Objective: Carotid body tumors (CBT) are rare, neurogenic tumors arising from the periadventitial chemoreceptive tissue of the carotid body and are frequently associated with living at high elevation. Surgical resection is the mainstay of treatment. The purpose of this study is to ascertain the presentation and preoperative risk factors associated with surgical resection.
Methods: Single-center retrospective review of 27 CBT resections from 2005-2019. Demographics, periprocedural details, and post-operative outcomes were analyzed using Stata.
Results: Among the 27 patients 63% were women, 83% were asymptomatic, and the mean age was 50 years (range 21-79).

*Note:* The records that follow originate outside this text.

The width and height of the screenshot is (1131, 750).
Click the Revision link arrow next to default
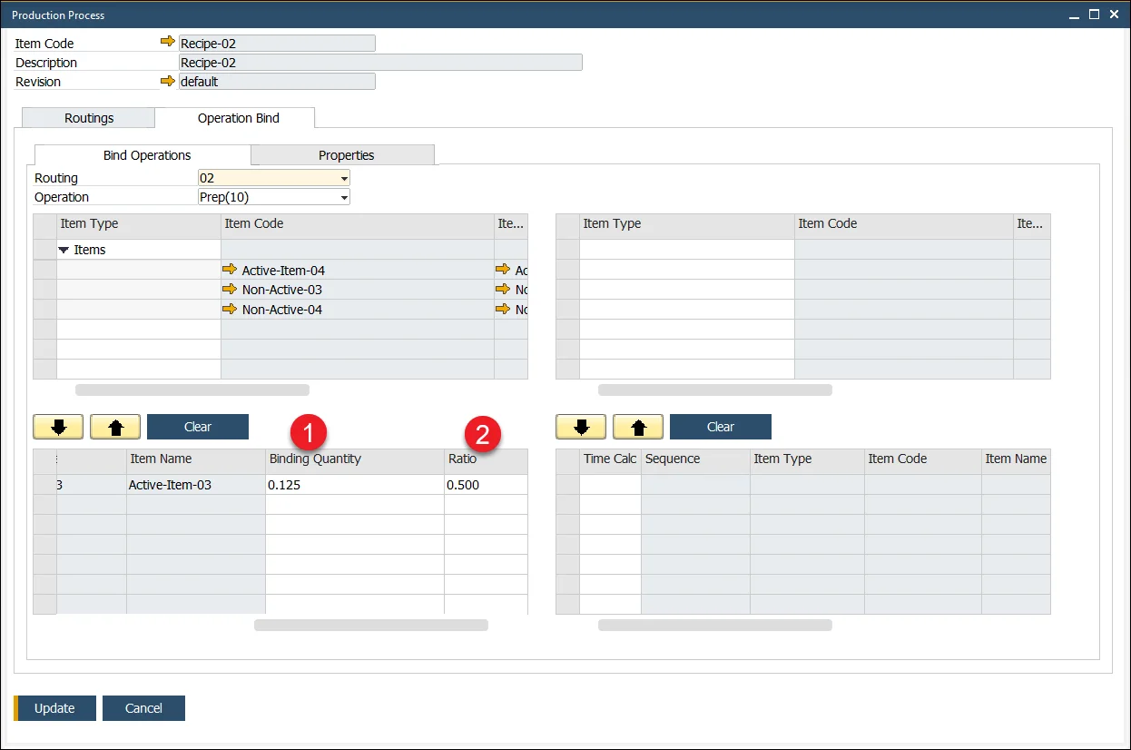(167, 81)
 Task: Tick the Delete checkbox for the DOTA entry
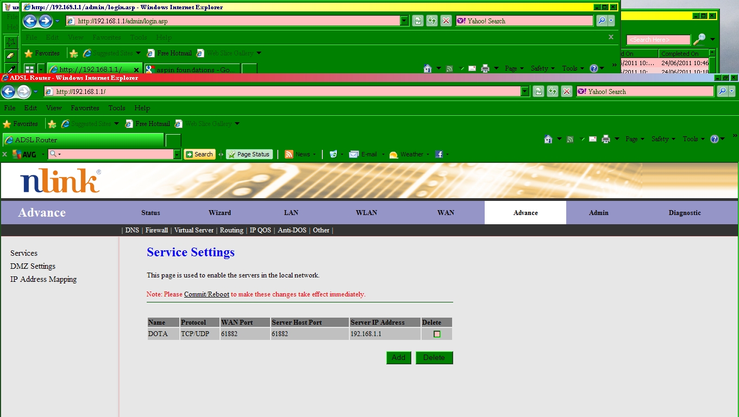click(437, 334)
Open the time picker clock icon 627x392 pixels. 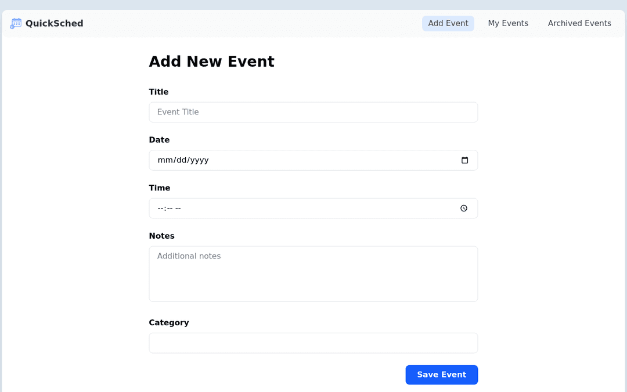[464, 208]
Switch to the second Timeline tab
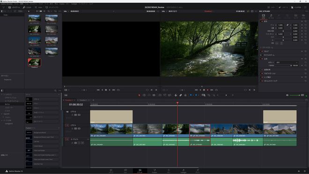Image resolution: width=309 pixels, height=174 pixels. [83, 100]
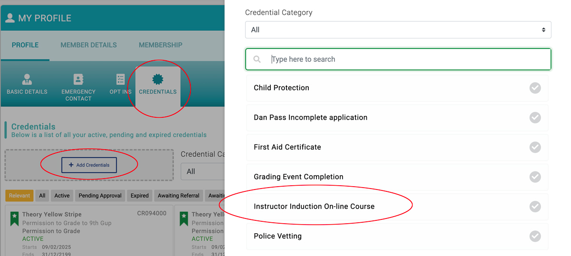Select the Credentials badge icon
Viewport: 571px width, 256px height.
[158, 79]
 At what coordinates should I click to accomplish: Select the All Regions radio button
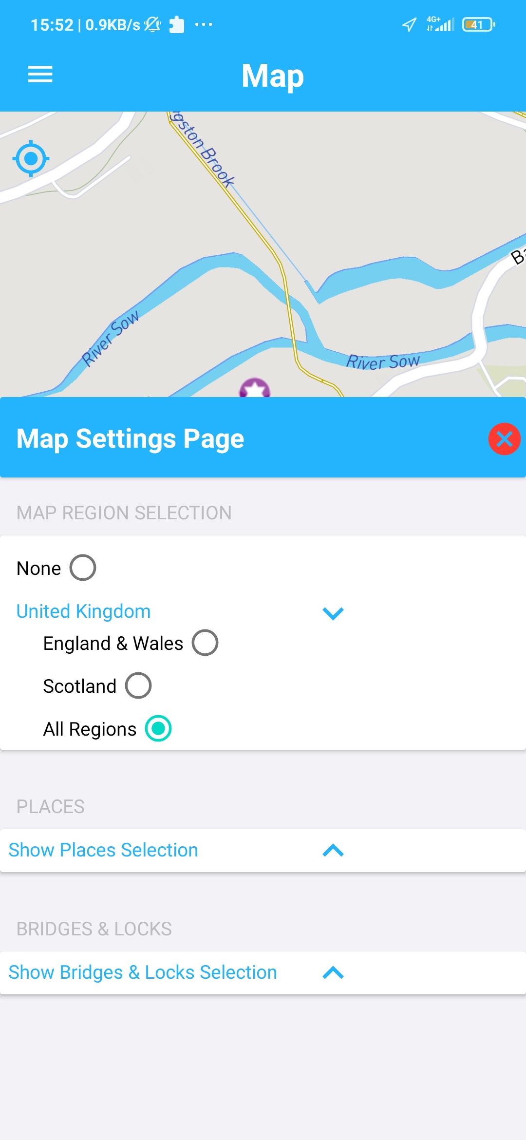tap(158, 728)
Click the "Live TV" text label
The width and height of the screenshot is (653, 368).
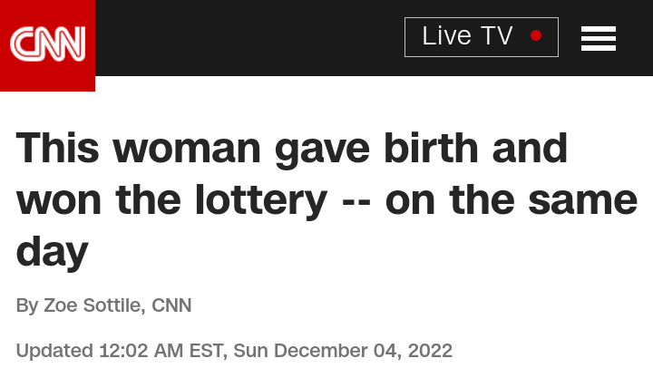tap(467, 36)
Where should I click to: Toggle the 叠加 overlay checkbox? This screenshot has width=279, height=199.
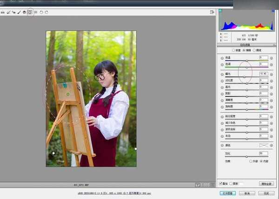click(x=221, y=184)
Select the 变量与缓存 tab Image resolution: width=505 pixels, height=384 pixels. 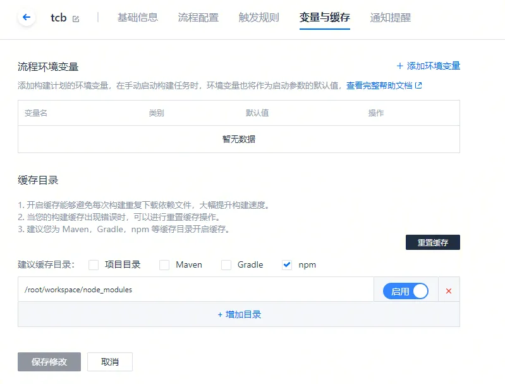click(x=324, y=18)
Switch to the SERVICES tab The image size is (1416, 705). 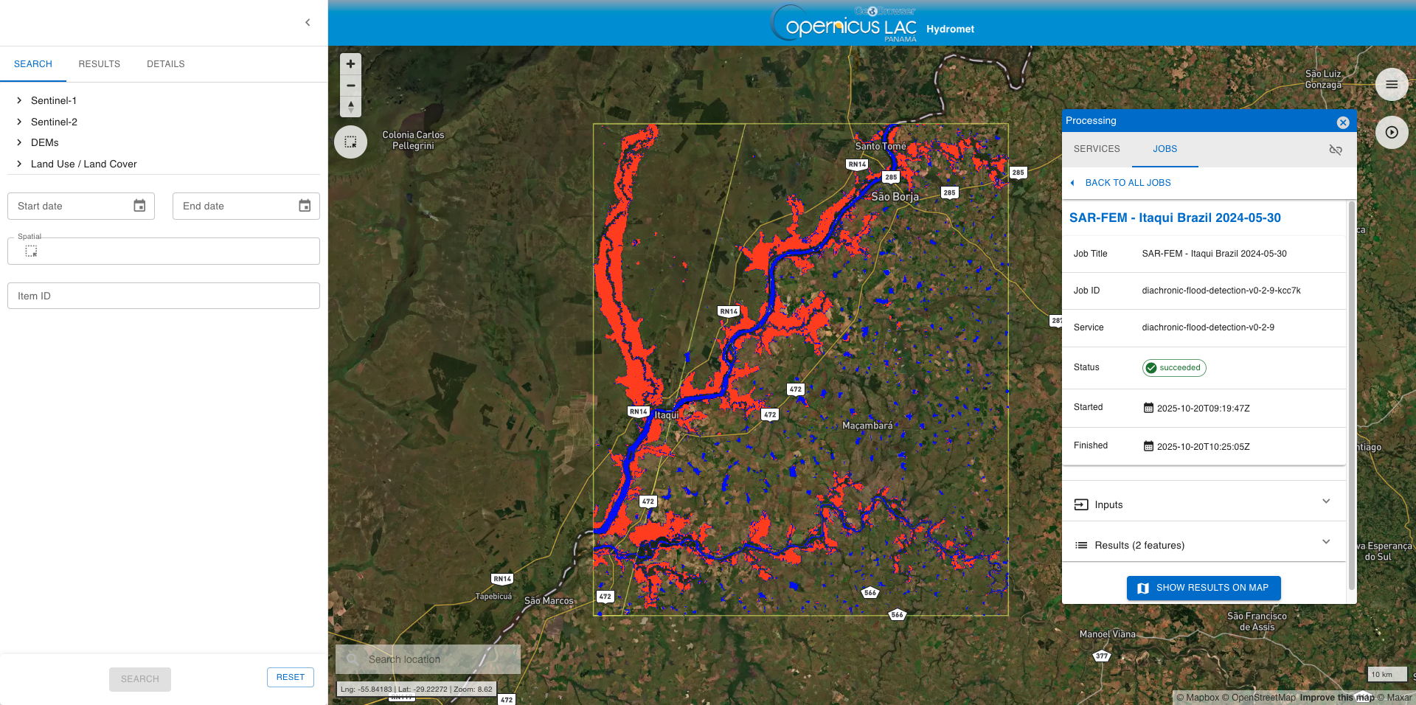tap(1097, 149)
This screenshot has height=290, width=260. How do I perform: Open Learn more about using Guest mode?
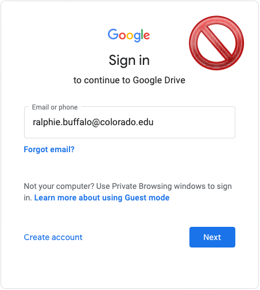(102, 198)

None of the tumors were hormonally active, mean size was 3.2 centimeters (range 1.6 - 5.0 cm), and the Shamblin class distribution was: 9% type I, 48% type II, and 43% type III. Men were found to have significantly larger tumors on presentation (4.1 cm vs 2.8 cm, p=0.001), though this did not correlate to an increased complication rate. Preoperative embolization was performed in 8 patients, which did not correlate with tumor size. All tumors were completely resected with a mean estimated blood loss of 217 mL (range 5 1000 mL) and no evidence of metastatic disease. The 30-day death, stroke, and cranial nerve injury rates were 0%, 9%, and 27%, respectively. Cranial nerve injuries included 18% vagus, 4.5% hypoglossal, 4.5% facial, and 4.5% glossopharyngeal, but no permanent injuries. Mean length of stay was 2.7 days (range 1-7 days). At a mean follow-up of 12 months (range 1-63 months), there have been no recurrence.
Conclusion: Although CBTs are uncommon in the Midwest, complete surgical resection is curative of these typically hormonally inactive tumors. As expected, larger tumors are associated with increased perioperative complications, however the incidence of death, stroke, and permanent cranial nerve injury rates remain very low.